Satellites and autonomous drones have reduced our need for cutting-edge spy planes and stealth fighters. So Lockheed’s famed Skunk Works, creators of the SR-71 Blackbird, have now built a unique robot called the Spider that can crawl over the surface of blimps to find and fix tiny pinhole leaks.
Inspecting an airship’s fabric inflatable envelope is usually a process done manually, requiring intensely bright handheld lights, a good set of eyes and the craft to be completely deflated. It’s time-consuming and terribly inefficient, but Spider — short for Self-Propelled Instrument for Damage Evaluation and Repair — can perform the same inspections while the craft is fully inflated.

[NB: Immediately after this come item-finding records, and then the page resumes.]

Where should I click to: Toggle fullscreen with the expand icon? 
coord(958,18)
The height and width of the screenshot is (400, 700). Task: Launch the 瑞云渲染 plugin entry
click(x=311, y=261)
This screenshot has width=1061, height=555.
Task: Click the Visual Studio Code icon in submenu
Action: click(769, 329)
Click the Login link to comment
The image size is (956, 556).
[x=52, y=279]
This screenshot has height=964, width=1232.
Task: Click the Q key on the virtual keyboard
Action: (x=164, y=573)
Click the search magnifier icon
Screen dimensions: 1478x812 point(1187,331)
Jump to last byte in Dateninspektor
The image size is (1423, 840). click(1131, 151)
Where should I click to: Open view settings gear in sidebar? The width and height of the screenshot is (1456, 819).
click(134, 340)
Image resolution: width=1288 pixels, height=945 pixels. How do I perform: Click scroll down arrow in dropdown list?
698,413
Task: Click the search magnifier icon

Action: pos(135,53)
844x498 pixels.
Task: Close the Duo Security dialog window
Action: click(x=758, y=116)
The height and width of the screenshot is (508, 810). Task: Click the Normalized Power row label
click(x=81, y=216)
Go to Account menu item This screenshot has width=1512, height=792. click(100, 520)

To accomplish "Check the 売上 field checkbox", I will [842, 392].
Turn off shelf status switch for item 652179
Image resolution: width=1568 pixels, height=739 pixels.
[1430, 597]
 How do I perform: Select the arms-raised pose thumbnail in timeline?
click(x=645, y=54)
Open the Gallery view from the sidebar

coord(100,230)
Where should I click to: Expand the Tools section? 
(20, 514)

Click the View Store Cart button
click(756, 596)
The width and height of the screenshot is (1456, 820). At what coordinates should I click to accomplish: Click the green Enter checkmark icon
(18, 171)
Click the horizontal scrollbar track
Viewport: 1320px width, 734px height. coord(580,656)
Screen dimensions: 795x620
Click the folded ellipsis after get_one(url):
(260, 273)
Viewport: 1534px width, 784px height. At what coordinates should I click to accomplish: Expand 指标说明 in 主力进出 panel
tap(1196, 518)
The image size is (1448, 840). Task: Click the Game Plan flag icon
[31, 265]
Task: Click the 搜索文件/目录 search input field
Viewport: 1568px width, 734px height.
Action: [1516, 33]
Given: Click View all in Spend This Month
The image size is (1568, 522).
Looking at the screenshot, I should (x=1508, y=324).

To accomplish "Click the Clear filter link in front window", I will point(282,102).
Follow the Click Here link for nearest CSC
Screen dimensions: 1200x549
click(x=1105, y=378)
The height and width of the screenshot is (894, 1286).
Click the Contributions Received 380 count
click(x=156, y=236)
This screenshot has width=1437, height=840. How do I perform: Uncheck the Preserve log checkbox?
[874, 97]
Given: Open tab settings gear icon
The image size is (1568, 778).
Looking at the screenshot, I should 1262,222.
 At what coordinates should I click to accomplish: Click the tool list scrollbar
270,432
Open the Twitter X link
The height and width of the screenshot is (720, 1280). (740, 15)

The robot consists of two magnetically-attached halves, one that sits on the outside of the airship, while the other clings to it from the inside. Using a set of bright LED lights and a camera, the Spider bot can automatically spot pinhole leaks, and then reposition itself to patch them. Photos of the repair, before and after the hole is patched, are sent to a central server for further human inspection, but that adds minimal time to the mostly automated inspection process.
As airships are slowly becoming useful again — for tasks including everything from cargo hauling, to meteorological data gathering, to spreading free internet — there will undoubtedly be a demand for Lockheed’s Spider bot. It might not be as cool or Smithsonian-worthy as the SR-71 spy plane, but it’s a clever solution for keeping airships airworthy.